Now, if you'd like to run any particular program with non-default parameters, or you're running differential expression analysis, you'll need to add some info to the config. For any (each) program, follow this format to see program params:

elvers config.yaml <PROGRAM> --print_params

For example, for deseq2:

elvers config.yaml deseq2 --print_params

Then copy and paste the parameters that show up in your terminal into your config file. Please see each program's documentation for additional info on what (and how) to modify each program. For example, if running an assembly, we definitely recommend modifying the max_memory parameter of Trinity.

Option 2: Use elvers to add all parameters for our workflow of choice

To get a configfile for the default "eel pond" workflow, that you can modify, run:

elvers my_workflow.yaml --build_config

The output should be a yaml configfile. At the top, you should see:

#
# elvers workflow configuration
#
basename: elvers
experiment: _experiment1

First, change the samples.tsv name to your my_samples.tsv file. Then, modify the basename and any experiment info you'd like to add. The default output directory will be: basename_experiment_out within the main elvers directory. If you'd like, you can add one more parameter to the top section: out_path: OUTPUT_PATH, if you'd like the output to go somewhere other than the elvers directory. Note the basename and experiment are still used to determine the output directory name.

Customizing program parameters:

Below this section, you should see some parameters for each program run in this workflow. For example, here's the first few programs: a utility to download or link your data, quality trim with trimmomtic, and assess quality with fastqc. Program parameters do not always show up in order in this file - order in this file does not affect program run order.

get_data:
  samples: samples.tsv
  download_data: false
  use_ftp: false
trimmomatic:
  adapter_file:
    pe_path: ep_utils/TruSeq3-PE-2.fa
    se_path: ep_utils/TruSeq3-SE.fa
  trim_cmd: ILLUMINACLIP:{}:2:40:15 LEADING:2 TRAILING:2 SLIDINGWINDOW:4:15 MINLEN:25
  extra: ''
fastqc:
  extra: ''

Override default params for any program by modifying the values for any of the paramters under that program name. For example, if you'd like to download data instead of link it from another location on your machine, modify download_data to True under the get_data program.
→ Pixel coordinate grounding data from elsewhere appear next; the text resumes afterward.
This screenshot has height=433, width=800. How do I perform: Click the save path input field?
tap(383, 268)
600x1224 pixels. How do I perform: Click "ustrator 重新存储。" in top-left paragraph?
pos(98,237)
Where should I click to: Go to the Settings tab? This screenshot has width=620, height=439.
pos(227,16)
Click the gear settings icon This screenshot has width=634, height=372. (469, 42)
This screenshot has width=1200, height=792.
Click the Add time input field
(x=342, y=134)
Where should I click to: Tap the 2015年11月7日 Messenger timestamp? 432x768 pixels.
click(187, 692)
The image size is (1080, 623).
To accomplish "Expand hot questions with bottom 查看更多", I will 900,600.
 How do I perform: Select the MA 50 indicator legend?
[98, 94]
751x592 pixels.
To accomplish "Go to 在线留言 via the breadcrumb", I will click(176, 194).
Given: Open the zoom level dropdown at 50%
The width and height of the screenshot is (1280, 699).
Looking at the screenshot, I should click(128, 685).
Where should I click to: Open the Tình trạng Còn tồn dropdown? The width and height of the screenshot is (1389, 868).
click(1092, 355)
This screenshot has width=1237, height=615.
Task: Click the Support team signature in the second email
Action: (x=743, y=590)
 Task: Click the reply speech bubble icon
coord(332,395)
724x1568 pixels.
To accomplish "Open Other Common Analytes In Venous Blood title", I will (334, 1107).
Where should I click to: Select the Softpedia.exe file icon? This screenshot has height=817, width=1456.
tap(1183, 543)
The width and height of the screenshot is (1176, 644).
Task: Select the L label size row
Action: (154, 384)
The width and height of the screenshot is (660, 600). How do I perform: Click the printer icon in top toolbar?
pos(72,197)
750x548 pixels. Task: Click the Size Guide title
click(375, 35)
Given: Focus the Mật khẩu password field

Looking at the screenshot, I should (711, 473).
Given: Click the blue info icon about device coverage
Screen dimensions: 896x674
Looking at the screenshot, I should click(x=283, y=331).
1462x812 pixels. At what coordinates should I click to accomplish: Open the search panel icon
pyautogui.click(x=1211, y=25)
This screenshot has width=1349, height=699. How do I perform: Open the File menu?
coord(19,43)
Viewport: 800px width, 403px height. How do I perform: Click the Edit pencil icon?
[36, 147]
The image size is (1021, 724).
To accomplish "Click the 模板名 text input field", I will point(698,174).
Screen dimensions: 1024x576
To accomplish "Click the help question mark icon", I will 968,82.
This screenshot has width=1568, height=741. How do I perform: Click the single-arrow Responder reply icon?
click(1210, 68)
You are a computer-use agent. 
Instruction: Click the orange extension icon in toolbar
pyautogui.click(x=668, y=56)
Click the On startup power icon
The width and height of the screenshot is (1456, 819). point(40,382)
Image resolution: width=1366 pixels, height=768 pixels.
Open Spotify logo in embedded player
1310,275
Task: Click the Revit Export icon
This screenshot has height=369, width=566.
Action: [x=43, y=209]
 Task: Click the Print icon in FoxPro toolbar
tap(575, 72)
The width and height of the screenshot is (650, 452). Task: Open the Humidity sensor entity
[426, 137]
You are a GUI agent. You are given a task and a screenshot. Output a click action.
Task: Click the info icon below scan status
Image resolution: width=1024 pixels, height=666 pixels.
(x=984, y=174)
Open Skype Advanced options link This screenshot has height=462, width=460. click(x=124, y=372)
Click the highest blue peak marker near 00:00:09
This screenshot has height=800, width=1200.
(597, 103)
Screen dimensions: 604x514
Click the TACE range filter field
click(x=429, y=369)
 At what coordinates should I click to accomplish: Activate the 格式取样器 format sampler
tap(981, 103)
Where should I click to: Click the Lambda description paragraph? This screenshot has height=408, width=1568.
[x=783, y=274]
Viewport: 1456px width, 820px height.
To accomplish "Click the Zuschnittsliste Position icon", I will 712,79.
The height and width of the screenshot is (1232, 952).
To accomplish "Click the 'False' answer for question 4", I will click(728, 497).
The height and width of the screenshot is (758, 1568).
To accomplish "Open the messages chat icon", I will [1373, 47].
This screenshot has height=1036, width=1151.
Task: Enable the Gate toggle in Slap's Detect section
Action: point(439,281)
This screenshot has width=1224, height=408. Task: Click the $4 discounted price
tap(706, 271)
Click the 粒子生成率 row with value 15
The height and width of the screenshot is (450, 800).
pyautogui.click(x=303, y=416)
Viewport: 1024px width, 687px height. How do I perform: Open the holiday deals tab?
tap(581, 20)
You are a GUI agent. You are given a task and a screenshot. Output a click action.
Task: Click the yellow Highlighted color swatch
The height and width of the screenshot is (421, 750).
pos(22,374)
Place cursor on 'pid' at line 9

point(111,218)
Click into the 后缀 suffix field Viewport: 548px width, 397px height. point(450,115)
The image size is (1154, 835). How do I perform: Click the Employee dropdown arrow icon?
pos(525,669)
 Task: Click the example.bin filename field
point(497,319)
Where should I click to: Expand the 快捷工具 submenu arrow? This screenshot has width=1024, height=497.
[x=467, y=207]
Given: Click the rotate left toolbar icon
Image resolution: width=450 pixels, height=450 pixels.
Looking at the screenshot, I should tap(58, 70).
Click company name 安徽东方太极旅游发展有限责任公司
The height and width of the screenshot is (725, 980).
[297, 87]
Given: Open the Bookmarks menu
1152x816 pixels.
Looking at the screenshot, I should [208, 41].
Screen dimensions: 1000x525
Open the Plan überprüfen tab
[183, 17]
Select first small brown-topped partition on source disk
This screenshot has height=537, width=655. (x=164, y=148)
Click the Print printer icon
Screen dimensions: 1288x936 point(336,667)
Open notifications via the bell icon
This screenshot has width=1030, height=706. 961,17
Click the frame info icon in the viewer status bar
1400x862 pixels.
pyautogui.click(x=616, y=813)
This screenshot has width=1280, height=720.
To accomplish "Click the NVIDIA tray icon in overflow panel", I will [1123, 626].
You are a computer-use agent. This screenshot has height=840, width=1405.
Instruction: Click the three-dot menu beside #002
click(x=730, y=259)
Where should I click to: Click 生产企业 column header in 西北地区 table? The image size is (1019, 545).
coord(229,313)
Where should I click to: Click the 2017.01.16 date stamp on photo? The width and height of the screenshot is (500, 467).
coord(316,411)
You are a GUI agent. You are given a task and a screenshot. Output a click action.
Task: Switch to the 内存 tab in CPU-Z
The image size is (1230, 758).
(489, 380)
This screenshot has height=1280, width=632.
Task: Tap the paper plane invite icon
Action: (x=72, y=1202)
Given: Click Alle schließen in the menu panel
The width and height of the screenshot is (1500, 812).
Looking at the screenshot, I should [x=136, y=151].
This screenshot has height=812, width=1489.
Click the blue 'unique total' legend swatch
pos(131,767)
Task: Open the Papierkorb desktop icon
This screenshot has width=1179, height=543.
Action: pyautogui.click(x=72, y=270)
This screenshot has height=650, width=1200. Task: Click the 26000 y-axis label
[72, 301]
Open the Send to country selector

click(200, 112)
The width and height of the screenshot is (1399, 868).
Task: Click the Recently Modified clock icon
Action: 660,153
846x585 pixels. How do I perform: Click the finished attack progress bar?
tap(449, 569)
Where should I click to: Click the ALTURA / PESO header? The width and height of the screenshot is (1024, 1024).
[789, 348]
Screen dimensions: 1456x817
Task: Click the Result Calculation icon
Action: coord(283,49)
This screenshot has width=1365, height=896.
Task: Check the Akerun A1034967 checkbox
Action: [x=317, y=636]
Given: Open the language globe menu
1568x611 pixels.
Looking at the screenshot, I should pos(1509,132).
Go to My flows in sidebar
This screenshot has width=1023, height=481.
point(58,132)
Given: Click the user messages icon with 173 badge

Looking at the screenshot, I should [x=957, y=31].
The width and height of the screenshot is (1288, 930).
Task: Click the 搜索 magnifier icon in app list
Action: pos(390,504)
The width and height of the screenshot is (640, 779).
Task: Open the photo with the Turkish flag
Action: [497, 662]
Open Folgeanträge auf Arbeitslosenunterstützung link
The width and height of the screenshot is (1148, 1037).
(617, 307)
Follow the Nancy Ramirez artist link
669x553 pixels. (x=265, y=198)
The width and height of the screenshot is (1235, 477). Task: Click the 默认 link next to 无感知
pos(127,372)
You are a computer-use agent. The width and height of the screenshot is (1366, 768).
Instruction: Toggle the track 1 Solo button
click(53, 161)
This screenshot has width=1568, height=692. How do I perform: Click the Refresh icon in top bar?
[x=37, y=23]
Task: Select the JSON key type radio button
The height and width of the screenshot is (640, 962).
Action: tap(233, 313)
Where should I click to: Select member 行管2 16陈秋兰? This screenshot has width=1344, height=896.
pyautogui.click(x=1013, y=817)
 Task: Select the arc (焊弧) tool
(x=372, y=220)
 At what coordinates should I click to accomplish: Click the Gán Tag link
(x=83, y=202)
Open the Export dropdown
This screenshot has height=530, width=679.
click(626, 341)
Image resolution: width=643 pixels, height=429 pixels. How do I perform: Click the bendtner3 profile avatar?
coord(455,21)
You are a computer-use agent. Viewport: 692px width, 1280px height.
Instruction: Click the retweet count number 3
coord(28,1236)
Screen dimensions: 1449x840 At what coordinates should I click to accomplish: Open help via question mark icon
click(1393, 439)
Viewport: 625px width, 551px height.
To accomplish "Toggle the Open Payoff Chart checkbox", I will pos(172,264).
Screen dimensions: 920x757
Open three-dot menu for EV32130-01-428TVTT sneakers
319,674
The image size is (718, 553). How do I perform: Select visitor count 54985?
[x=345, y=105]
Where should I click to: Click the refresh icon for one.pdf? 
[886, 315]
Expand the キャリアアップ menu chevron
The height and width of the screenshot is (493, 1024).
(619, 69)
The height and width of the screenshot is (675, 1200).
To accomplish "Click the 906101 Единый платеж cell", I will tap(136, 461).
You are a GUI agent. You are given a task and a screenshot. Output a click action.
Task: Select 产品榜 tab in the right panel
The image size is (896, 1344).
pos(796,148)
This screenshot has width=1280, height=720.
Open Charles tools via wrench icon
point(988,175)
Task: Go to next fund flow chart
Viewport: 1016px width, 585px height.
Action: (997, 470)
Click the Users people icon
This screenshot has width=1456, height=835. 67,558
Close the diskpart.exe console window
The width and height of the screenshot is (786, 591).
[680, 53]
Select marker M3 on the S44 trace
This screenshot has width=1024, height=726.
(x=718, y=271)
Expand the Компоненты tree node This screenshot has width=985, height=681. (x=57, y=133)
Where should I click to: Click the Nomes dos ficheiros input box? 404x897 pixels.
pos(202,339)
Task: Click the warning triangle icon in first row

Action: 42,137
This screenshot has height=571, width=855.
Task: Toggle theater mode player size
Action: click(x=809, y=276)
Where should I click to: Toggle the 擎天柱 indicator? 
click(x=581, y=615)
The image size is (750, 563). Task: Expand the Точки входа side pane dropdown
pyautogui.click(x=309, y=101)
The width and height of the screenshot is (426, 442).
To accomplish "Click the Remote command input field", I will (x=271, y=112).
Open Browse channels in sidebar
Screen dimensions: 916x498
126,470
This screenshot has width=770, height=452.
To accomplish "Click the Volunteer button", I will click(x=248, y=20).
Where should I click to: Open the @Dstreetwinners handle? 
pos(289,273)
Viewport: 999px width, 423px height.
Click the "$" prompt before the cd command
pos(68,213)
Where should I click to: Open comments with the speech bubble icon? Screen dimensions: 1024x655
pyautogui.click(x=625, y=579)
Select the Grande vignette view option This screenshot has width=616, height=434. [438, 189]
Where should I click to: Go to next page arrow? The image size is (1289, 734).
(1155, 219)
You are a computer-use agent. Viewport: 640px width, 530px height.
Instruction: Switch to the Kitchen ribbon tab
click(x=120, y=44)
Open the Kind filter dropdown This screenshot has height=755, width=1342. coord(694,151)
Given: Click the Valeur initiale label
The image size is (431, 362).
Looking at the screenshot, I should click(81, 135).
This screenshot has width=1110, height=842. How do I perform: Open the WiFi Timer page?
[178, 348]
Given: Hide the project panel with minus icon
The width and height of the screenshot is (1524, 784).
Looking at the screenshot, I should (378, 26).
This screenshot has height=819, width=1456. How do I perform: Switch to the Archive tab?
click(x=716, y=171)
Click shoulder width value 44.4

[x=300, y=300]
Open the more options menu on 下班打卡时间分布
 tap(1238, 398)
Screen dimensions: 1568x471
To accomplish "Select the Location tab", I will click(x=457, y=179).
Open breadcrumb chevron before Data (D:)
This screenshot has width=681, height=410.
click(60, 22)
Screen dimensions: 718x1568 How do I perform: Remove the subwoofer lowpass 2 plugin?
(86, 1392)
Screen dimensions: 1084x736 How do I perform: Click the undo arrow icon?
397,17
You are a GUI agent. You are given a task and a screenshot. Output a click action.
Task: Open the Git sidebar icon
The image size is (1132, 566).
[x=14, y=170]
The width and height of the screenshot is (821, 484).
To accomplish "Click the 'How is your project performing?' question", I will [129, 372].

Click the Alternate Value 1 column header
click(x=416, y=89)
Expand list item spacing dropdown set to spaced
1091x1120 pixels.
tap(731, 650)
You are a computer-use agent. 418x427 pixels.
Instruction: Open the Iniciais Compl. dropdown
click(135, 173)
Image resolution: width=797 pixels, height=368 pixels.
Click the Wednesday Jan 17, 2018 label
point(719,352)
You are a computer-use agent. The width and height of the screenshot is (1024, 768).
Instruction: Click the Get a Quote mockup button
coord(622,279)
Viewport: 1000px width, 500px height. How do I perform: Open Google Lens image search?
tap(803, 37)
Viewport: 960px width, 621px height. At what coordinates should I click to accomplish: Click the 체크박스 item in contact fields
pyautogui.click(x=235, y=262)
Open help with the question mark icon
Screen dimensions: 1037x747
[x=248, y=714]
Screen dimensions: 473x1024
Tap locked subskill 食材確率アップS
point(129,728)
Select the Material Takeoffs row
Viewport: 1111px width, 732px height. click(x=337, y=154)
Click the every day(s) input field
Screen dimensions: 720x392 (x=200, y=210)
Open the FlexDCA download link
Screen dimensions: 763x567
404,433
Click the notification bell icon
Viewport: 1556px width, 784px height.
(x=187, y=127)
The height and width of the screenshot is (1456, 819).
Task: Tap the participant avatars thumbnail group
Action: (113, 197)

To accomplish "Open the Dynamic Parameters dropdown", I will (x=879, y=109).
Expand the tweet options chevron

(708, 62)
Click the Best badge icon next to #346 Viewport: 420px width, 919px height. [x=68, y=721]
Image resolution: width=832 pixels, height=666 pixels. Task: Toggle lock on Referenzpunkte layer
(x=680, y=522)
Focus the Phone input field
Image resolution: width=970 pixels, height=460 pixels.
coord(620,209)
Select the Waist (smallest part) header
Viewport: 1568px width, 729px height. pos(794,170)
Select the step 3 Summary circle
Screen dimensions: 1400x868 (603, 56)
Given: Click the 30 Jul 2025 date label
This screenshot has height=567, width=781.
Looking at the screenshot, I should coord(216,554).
We provide an extra parameter wherever possible to give you access to additional command-line parameters for each program that we have not specifically enabled changes for.

For example, under the trimmomatic section, you can modify the "extra" param to pass any extra trimmomatic parameters, e.g.:

trimmomatic:
  extra: 'HEADCROP:5' # to remove the first 5 bases at the front of the read.

For more on what parameters are available, see the docs for each specific program or utility rule under the "Available Workflows" --> "Programs Used" navigation tab.